Let me take a loook at this, han should never be involved in any collective related to a flavor of MPI_COMM_SELF.

bosilca avatar Feb 16 '23 22:02 bosilca

I am running in non-singleton case for that test. The han_comm_create_new procedure has no error checking, which means that when the SPLIT_TYPE fails line 121 (there are dead procs) it goes on to deref the not-created low_comm. We'll need to make a scrub on Han to check for error cases, but that's not related to the initial report.

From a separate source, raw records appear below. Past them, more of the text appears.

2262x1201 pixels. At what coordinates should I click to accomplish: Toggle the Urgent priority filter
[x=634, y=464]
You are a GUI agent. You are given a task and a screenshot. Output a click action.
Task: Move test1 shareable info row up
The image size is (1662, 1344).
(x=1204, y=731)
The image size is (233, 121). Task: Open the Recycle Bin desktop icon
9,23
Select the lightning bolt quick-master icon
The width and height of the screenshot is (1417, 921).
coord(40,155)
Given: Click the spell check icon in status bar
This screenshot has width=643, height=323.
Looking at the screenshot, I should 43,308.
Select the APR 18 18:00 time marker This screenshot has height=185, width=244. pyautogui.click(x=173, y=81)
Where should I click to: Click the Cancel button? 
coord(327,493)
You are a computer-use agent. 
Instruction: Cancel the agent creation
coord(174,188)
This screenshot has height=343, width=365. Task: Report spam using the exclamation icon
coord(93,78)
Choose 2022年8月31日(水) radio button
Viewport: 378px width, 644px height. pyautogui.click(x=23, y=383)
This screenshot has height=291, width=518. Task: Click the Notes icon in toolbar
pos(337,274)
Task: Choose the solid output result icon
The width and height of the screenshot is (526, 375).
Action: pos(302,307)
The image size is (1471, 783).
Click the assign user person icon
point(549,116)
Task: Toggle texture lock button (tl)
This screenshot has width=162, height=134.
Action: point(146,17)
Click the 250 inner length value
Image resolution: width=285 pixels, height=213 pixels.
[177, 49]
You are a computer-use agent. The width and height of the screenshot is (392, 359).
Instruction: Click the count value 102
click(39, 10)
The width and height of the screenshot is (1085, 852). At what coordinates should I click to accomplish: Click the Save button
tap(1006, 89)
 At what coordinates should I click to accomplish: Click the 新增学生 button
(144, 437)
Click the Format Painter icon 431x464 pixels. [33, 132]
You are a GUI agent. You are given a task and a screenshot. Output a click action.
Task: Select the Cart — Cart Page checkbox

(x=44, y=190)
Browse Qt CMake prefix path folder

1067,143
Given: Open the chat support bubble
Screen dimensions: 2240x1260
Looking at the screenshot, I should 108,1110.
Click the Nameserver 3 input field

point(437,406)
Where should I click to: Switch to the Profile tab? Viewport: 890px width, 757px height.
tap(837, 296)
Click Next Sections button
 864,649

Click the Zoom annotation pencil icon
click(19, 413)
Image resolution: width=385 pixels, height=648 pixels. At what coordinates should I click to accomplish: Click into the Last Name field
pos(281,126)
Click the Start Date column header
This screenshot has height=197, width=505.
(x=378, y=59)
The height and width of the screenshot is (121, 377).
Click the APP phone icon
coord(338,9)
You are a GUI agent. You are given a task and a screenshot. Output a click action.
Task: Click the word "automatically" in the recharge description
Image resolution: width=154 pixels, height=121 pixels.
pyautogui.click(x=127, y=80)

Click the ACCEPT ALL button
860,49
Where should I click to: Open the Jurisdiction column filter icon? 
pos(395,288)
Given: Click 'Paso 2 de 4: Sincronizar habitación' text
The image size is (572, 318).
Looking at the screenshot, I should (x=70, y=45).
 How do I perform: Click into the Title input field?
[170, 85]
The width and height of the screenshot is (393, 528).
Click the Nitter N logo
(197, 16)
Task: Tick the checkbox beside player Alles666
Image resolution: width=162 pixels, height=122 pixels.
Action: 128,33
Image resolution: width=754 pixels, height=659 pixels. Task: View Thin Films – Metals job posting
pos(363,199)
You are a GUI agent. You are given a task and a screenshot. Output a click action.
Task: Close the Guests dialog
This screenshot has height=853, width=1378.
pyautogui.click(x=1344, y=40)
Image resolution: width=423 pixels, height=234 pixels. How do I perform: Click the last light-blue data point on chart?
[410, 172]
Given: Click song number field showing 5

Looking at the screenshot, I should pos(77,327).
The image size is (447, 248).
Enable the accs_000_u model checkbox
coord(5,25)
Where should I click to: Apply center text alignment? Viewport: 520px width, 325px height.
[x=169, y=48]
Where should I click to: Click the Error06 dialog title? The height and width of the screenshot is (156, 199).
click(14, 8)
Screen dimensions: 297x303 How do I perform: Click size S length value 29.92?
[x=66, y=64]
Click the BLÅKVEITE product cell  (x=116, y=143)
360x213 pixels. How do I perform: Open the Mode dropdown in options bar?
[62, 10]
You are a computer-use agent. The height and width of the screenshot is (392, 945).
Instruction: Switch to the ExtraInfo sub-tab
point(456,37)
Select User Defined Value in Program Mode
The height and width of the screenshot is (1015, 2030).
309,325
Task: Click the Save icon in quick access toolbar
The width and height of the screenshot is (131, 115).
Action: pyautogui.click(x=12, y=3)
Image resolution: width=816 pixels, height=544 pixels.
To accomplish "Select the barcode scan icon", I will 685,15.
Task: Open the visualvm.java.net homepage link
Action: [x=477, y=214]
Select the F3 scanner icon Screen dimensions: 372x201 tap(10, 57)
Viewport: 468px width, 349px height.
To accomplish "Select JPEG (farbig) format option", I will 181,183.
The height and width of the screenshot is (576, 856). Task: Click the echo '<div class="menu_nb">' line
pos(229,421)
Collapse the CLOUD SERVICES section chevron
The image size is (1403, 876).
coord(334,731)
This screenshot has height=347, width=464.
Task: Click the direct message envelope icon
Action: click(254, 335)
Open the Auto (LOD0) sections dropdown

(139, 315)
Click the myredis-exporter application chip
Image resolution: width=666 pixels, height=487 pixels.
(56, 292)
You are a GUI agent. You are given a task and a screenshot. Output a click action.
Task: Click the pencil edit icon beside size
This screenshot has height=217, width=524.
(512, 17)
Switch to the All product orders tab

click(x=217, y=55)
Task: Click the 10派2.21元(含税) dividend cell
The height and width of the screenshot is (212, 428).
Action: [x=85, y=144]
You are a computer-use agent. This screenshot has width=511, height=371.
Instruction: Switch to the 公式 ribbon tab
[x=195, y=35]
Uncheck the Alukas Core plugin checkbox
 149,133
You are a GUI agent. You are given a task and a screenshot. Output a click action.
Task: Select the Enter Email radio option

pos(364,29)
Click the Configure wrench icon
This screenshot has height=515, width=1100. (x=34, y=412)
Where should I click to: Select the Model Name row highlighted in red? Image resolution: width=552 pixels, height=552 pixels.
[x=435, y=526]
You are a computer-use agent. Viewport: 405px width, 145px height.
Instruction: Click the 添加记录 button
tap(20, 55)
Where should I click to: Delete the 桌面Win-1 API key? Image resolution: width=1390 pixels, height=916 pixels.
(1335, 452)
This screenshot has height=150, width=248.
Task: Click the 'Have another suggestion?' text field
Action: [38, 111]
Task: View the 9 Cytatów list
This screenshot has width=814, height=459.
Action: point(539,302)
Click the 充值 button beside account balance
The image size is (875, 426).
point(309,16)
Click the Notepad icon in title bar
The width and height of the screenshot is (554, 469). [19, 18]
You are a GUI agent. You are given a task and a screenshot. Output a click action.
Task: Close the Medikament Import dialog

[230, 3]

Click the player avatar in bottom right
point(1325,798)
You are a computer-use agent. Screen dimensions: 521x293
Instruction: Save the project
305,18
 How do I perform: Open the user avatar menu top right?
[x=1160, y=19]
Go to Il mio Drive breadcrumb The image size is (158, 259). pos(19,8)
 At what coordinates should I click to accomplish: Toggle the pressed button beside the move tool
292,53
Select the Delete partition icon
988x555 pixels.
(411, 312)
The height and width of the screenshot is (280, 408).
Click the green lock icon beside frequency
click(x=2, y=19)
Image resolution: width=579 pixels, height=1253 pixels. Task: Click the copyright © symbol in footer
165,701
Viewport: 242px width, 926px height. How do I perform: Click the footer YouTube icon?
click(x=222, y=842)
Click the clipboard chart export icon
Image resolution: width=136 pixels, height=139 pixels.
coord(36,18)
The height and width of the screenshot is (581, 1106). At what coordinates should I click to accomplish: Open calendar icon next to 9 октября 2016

abouteiller avatar Feb 16 '23 22:02 abouteiller

@bosilca Sorry, but maybe I'm not in the same page as you. First, the branch I used to trigger the build is not definitive. Second, once this PR gets merged, thing will work out of the box with the next v5.0 rc.

However, there is still one thing I'm not sure about regarding mpi4py support: once this PR is merged, Open MPI will expose the MPI-5.0 APis (with MPIX_ prefix). It is OK to just rely and support the new APIs, and completely forget about the old ones, then mpi4py would raise NotImplementedError? Or should we at least try to emulate the new MPIX_Comm_ack_failed() with old APIs (as currently done in my branck), but just forget about MPIX_Comm_get_failed() (again, NotImplementedError) because it cannot be implemented with old APIs?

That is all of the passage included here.